Lili Meng

3D visual SLAM for an assistive robot in indoor environments using RGB-D cameras

With a growing global aging population, assistive robots are becoming increasingly important. This paper presents an integrated hardware and software architecture for assistive robots. This modular and reusable software framework incorporates capabilities of perception and navigation. The paper presents as well a system for three-dimensional (3D) vision-based simultaneous localization and mapping (SLAM) using a Red-Green-Blue and Depth (RGB-D) camera, and illustrates its application on an assistive robot. The ORB features and depth information are extracted for ego-motion estimation. Random Sample Consensus algorithm (RANSAC) is adopted for outlier removal, while the integration of RGB-D and iterated closest point (ICP) is used for alignment. Pose-graph optimization is completed by g2o. Finally, a 3D volumetric map is generated for further navigation.

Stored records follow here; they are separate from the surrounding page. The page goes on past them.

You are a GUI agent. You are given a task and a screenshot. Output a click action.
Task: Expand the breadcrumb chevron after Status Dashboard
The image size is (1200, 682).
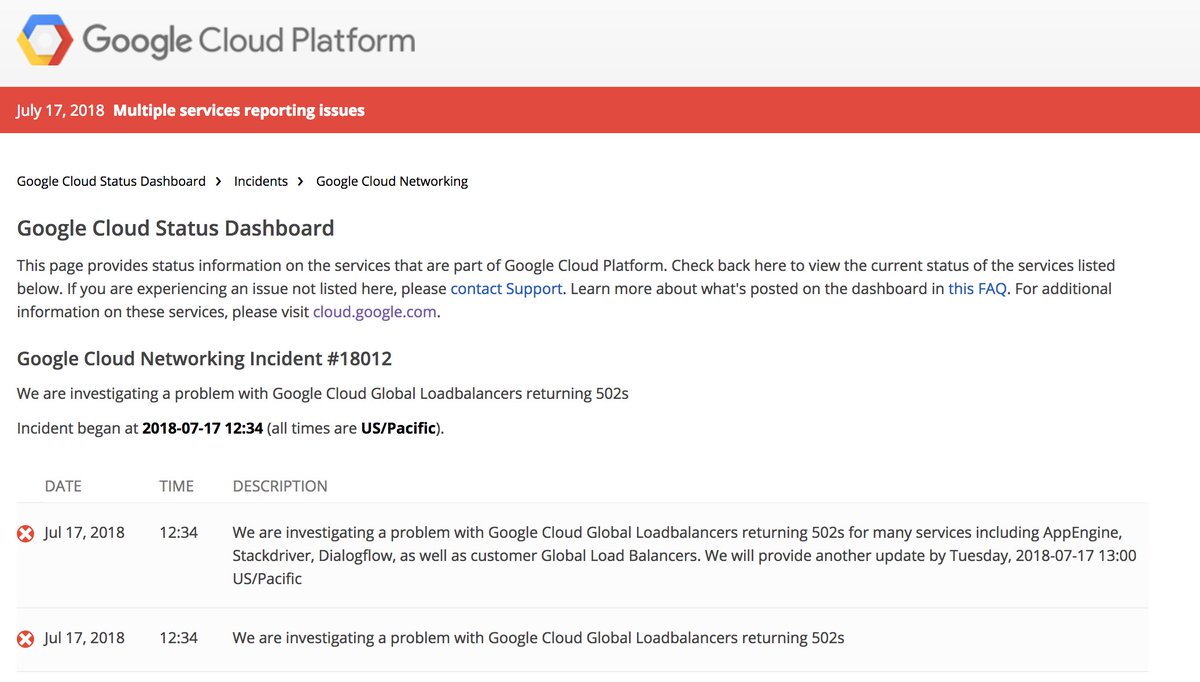pos(219,181)
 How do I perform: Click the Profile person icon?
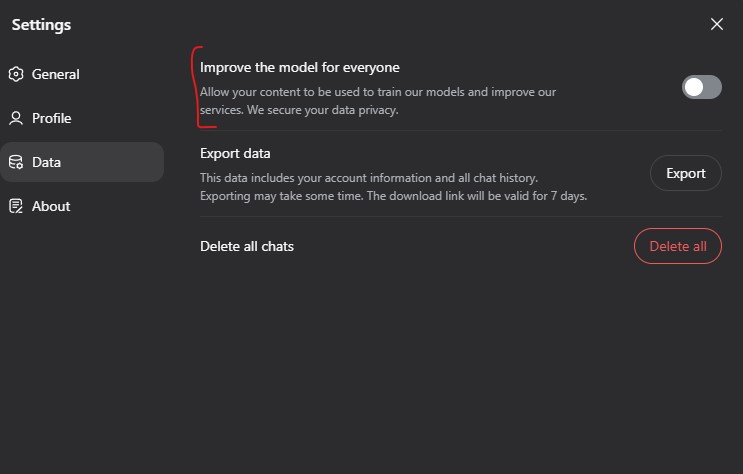(16, 118)
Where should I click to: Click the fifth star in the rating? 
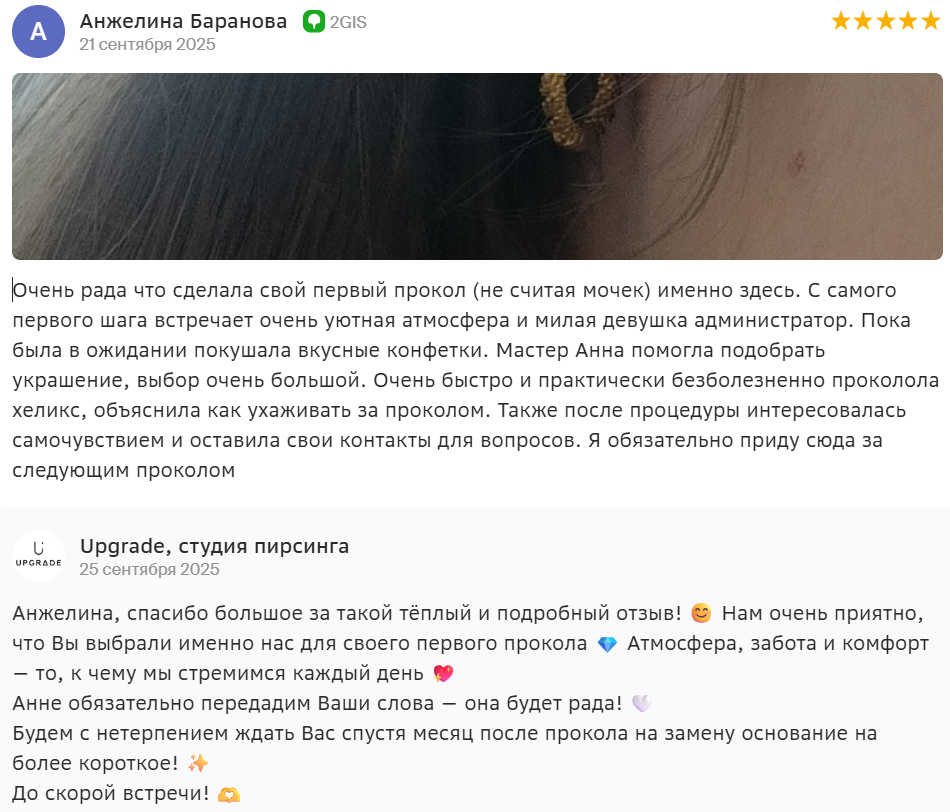coord(931,21)
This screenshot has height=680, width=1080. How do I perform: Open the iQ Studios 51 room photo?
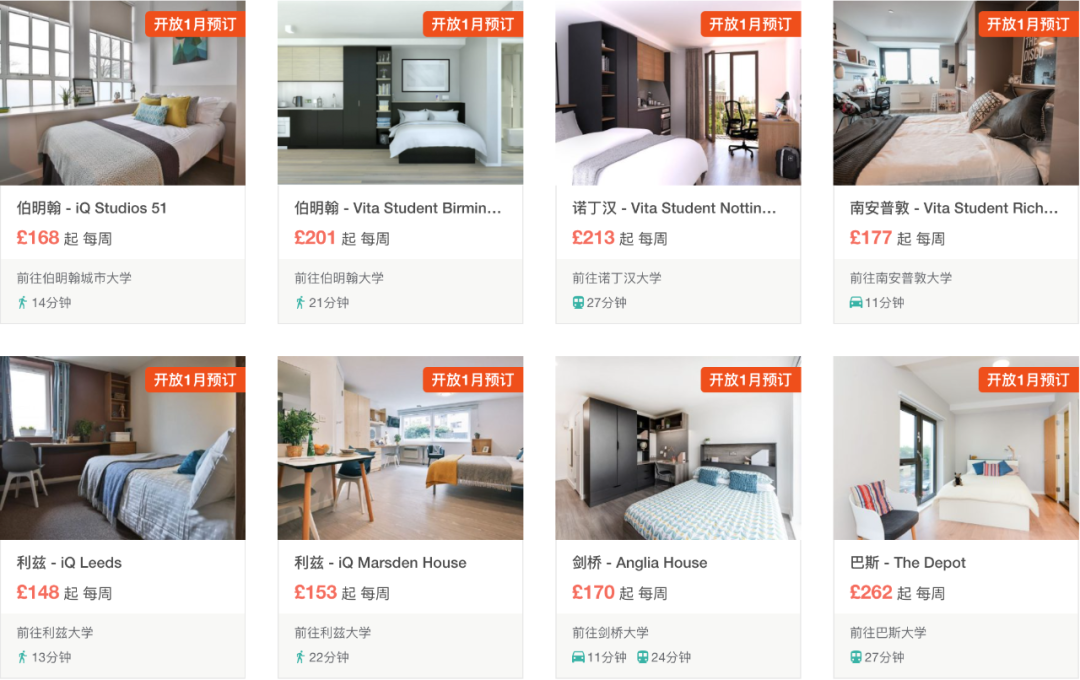point(123,93)
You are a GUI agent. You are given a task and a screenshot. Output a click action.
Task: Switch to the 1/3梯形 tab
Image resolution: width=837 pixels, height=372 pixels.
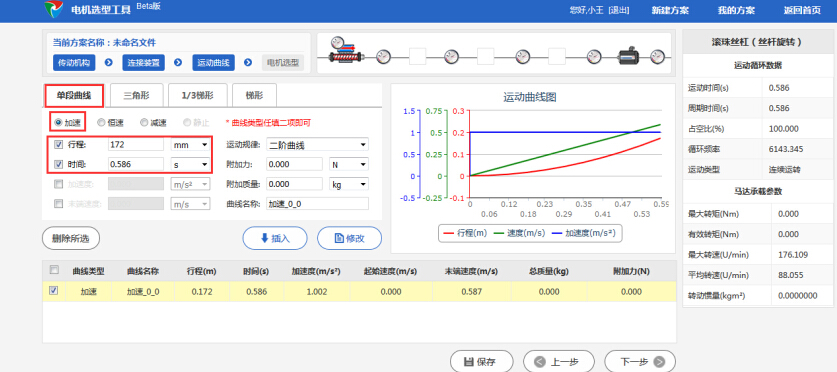198,96
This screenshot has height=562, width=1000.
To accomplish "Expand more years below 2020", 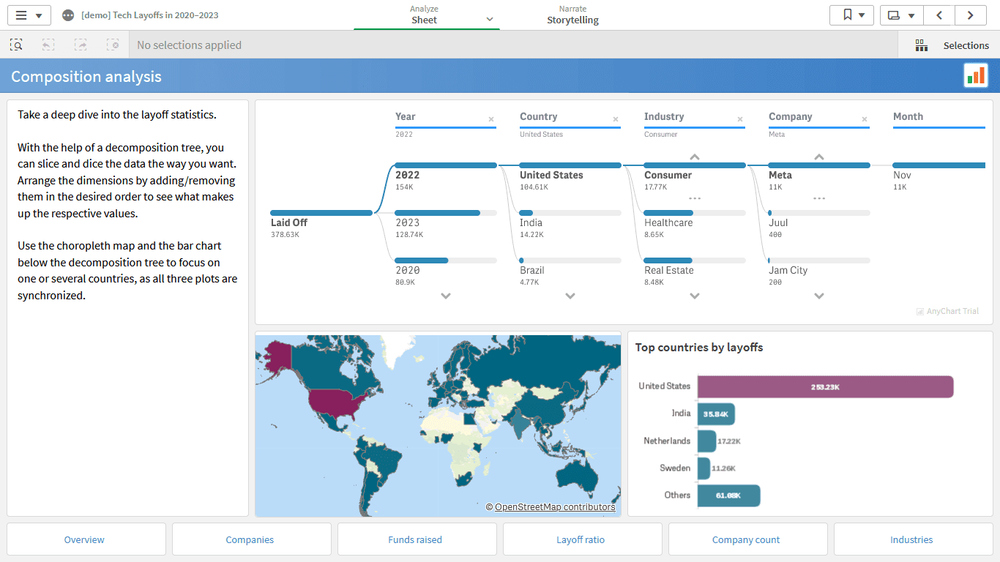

Exploiting Random RGB and Sparse Features for Camera Pose Estimation.

We address the problem of estimating camera pose relative to a known scene, given a single RGB image. We extend recent advances in scene coordinate regression forests for camera relocalization in RGB-D images to use RGB features, enabling camera relocalization from a single RGB image. Furthermore, we integrate random RGB features and sparse feature matching in an efficient and accurate way, broadening the method for fast sports camera calibration in highly dynamic scenes. We evaluate our method on both static, small scale and dynamic, large scale datasets with challenging camera poses. The proposed method is compared with several strong baselines. Experiment results demonstrate the efficacy of our approach, showing superior or on-par performance with the state of the art.

The Raincouver Scene Parsing Benchmark for Self-Driving in Adverse Weather and at Night

Self-driving vehicles have the potential to transform the way we travel. Their development is at a pivotal point, as a growing number of industrial and academic research organizations are bringing these technologies into controlled but real-world settings. An essential capability of a self-driving vehicle is environment understanding: Where are the pedestrians, the other vehicles, and the drivable space? In computer and robot vision, the task of identifying semantic categories at a per pixel level is known as scene parsing or semantic segmentation. While much progress has been made in scene parsing in recent years, current datasets for training and benchmarking scene parsing algorithms focus on nominal driving conditions: fair weather and mostly daytime lighting. To complement the standard benchmarks, we introduce the Raincouver scene parsing benchmark, which to our knowledge is the first scene parsing benchmark to focus on challenging rainy driving conditions, during the day, at dusk, and at night. Our dataset comprises half an hour of driving video captured on the roads of Vancouver, Canada, and 326 frames with hand-annotated pixelwise semantic labels.

Towards autonomous exploration with information potential field in 3D environments

Autonomous exploration is one of the key components for flying robots in 3D active perception. Fast and accurate exploration algorithms are essential for aerial vehicles due to their limited flight endurance. In this paper, we address the problem of exploring the environment and acquiring information using aerial vehicles within limited flight endurance. We propose an information potential field based method for autonomous exploration in 3D environments. In contrast to the existing approaches that only consider either the traveled distances or the information collected during exploration, our method takes into account both the traveled cost and information-gain. The next best view point is chosen based on a multi-objective function which considers information of several candidate regions and the traveled path cost. The selected goal attracts the robot while the known obstacles form the repulsive force to repel the robot. These combined force drives the robot to explore the environment. Different from planners that use all acquired global information, our planner only considers the goal selected and the nearby obstacles, which is more efficient in high-dimensional environments. Furthermore, we present a method to help the robot escape when it falls into a trapped area. The experimental results demonstrate the efficiency and efficacy of our proposed method.